Pemanfaatan potensi penangkapan ikan yang dilakukan oleh para nelayan di perairan Pulau Lemukutan Provinsi Kalimantan Barat salah satunya adalah dengan menggunakan bubu untuk menangkap ikan dasar dan masih bersifat tradisional, di mana alat penangkapan bubu dasar tersebut terdapat hanya satu bahkan dua pintu masuk, terbuat dari bambu kerangka kayu dan sering rusak akibat diterpa arus laut dan sering terjadi kerusakan pada bambu pada saat bubu dasar tradisional tersebut diangkat ke permukaan. Tentunya hal ini berakibat hasil tangkapan tidak optimal dan para nelayan mengalami kerugian.
ADVERTISEMENT
SCROLL TO CONTINUE WITH CONTENT
Selain itu para nelayan tidak pernah mengetahui apakah upaya penangkapan dengan menggunakan bubu dasar yang mereka lakukan menghasilkan keuntungan atau mengalami kerugian. Sebab para nelayan tidak penah melakukan perhitungan atau analisis mengenai usaha yang mereka lakukan.

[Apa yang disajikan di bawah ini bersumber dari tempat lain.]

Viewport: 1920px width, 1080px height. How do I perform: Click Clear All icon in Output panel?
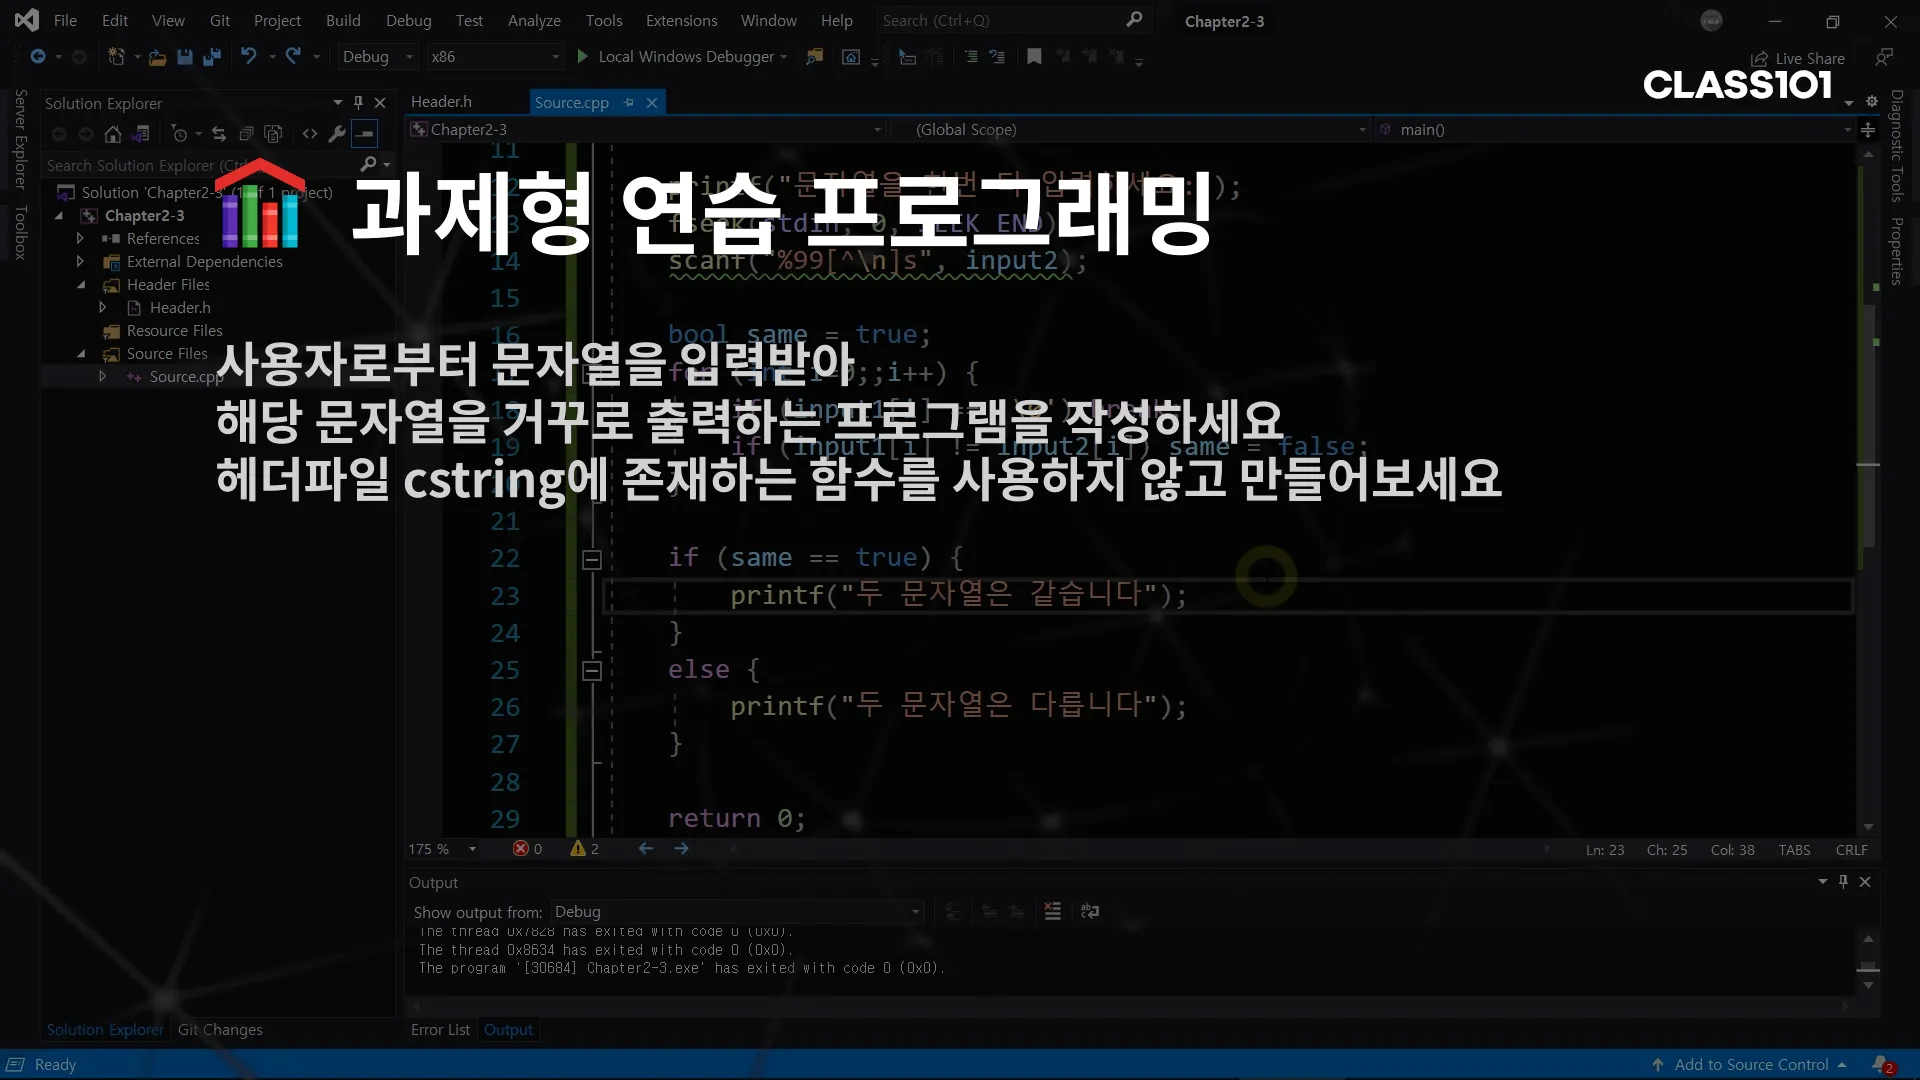1052,911
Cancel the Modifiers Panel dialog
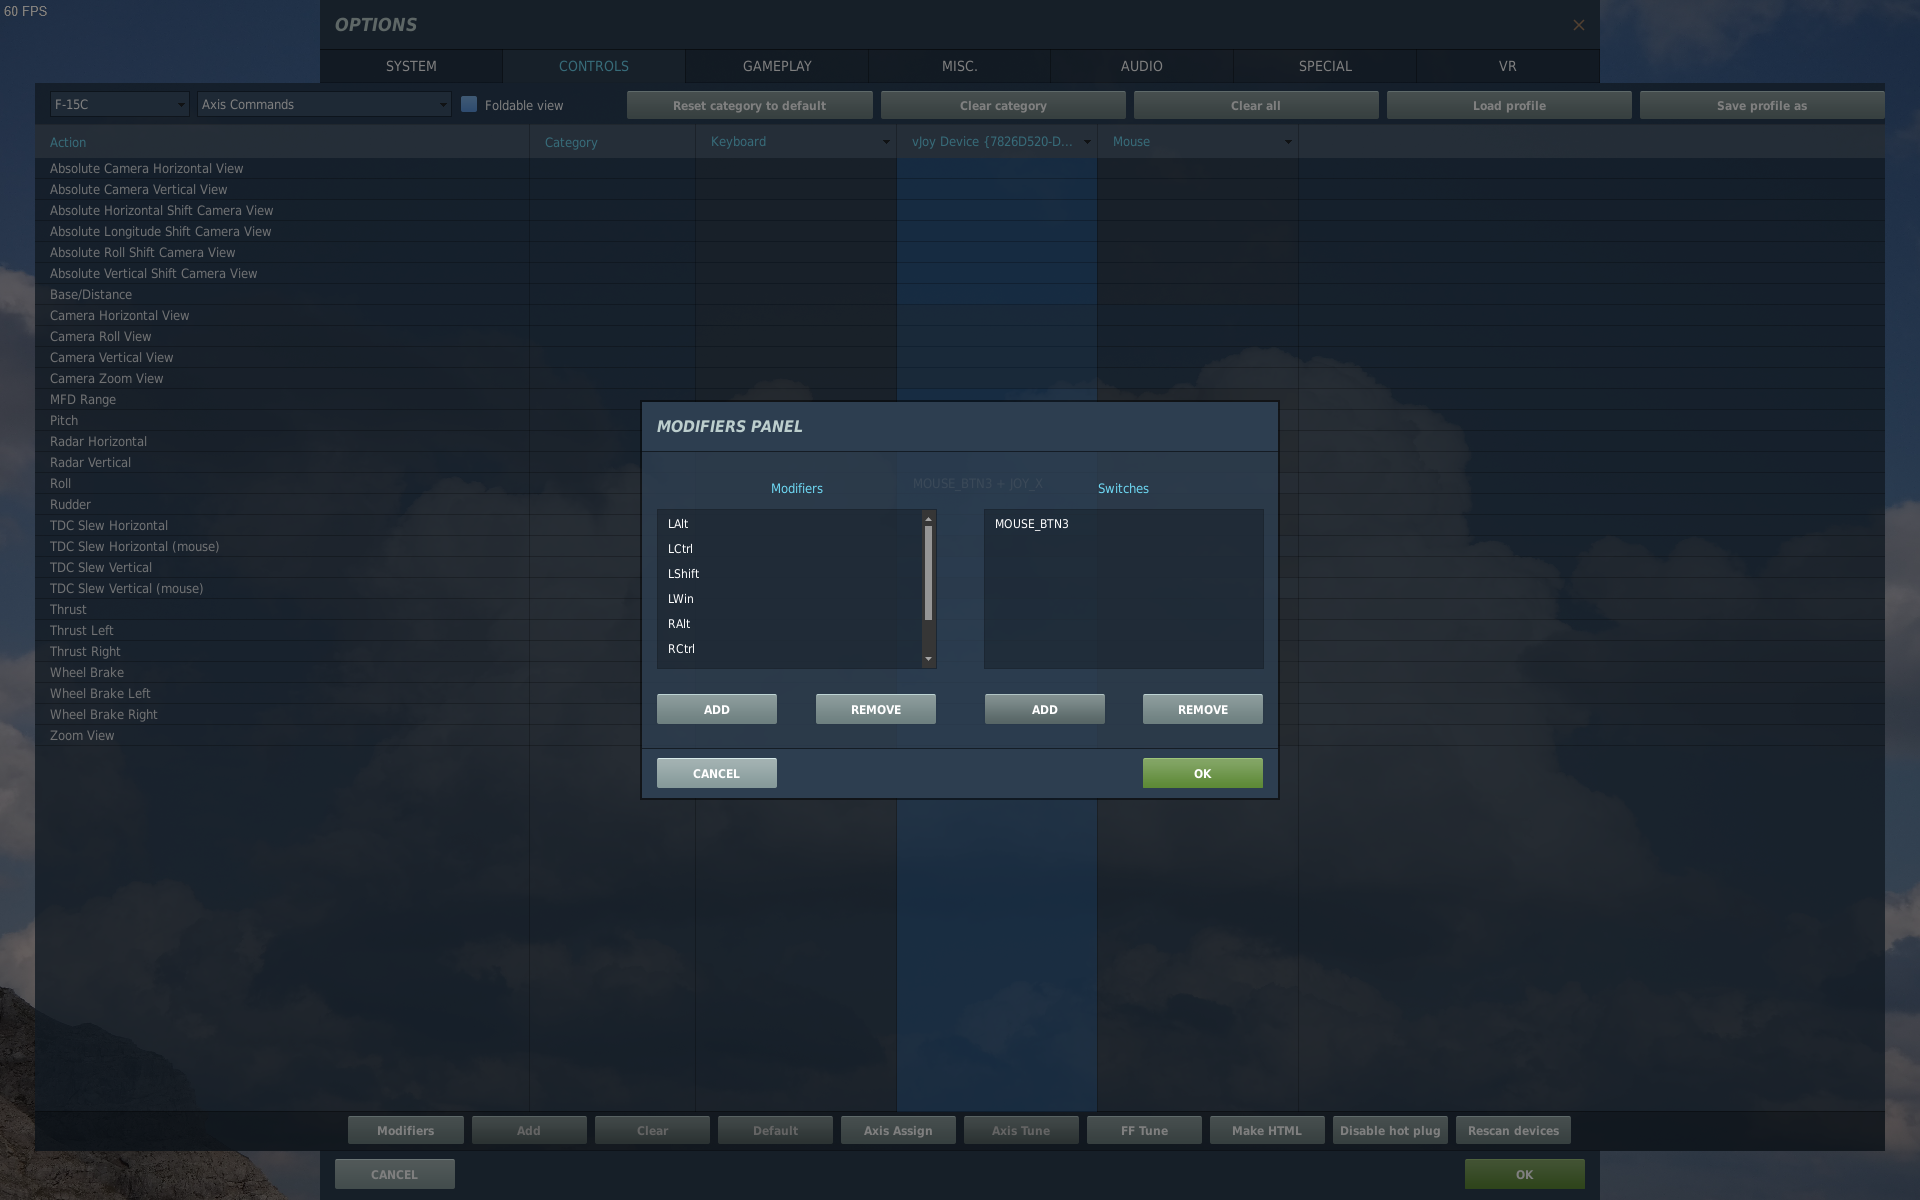Image resolution: width=1920 pixels, height=1200 pixels. pos(716,773)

Penelitian yang di Tim Jurusan Ilmu Kelautan dan Perikanan Politeknik Negeri Pontianak ini cukup beralasan, karena alat tangkap bubu dasar tradisional yang umumnya dioperasikan di perairan Pulau Lemukutan hanya memiliki satu atau dua pintu masuk.
Bubu yang telah dimodifikasi memiliki 8 dan 6 pintu masuk sehingga peluang ikan yang akan masuk akan semakin besar dan konstruksi bubu dasar yang telah dimodifikasi akan lebih sangat kuat karena badan bubu terbuat dari jaring Polyethylene (PE) ukuran mata jaring 2,5 inci dan kerangka terbuat dari pipa paralon berukuran 1,25 inci di mana pada bagian dalam rongga pipa paralon tersebut dipadati dengan cor semen yang berfungsi untuk memperkokoh kerangka dan tidak mudah patah serta mudah ditengelamkan.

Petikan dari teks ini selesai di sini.